* Input data
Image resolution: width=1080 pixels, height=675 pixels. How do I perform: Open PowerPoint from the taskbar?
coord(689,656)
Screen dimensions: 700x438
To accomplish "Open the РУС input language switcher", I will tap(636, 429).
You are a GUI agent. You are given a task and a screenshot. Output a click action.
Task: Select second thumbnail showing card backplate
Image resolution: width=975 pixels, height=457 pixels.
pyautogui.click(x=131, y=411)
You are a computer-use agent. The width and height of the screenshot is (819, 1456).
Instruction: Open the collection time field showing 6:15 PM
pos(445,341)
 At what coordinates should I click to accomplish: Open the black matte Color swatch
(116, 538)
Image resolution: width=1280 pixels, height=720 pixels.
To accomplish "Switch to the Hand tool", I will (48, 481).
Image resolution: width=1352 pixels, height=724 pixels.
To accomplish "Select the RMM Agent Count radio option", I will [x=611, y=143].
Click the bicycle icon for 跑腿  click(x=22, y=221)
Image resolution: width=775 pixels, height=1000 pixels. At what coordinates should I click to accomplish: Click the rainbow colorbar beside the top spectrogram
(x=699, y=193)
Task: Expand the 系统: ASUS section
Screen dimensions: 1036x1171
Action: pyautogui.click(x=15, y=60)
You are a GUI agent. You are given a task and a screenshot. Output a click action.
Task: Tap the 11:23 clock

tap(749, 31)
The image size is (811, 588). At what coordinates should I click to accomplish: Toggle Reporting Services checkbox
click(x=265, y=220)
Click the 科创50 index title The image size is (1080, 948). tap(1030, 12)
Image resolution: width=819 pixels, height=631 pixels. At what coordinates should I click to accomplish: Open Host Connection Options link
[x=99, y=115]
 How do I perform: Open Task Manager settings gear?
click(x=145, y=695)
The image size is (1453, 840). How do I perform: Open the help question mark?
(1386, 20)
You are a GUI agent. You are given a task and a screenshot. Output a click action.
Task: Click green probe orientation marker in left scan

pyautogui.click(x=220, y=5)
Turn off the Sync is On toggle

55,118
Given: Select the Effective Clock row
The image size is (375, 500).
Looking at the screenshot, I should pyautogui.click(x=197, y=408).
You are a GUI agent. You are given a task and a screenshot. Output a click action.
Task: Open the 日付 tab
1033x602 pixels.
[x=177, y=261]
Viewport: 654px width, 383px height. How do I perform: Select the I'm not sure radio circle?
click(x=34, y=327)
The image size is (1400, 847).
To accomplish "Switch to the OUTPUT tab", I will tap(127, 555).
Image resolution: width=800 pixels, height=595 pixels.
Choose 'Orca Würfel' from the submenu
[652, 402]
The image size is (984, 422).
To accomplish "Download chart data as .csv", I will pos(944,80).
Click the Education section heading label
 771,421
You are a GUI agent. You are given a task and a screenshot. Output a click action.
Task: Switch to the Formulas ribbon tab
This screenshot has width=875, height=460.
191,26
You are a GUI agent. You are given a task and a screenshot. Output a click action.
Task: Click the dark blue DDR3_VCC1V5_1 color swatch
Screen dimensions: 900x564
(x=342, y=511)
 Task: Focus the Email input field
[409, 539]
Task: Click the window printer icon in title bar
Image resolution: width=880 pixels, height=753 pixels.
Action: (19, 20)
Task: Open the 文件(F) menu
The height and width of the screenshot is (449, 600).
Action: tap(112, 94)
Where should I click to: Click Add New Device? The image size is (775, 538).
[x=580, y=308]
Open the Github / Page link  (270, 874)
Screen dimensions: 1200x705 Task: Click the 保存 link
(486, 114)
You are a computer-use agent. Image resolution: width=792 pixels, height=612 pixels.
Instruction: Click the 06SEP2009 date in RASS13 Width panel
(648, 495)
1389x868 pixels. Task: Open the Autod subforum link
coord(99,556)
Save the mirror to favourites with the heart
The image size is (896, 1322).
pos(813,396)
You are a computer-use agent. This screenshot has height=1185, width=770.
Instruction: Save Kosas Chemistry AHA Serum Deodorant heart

* Activity
All that is needed is the opening run of the data, given again exactly: please include every line from the first through the line with "Task: Select second", both ends kept.

* Reply
Image resolution: width=1080 pixels, height=675 pixels. How do I perform: Open PowerPoint from the taskbar?
coord(689,656)
Screen dimensions: 700x438
To accomplish "Open the РУС input language switcher", I will tap(636, 429).
You are a GUI agent. You are given a task and a screenshot. Output a click action.
Task: Select second thumbnail showing card backplate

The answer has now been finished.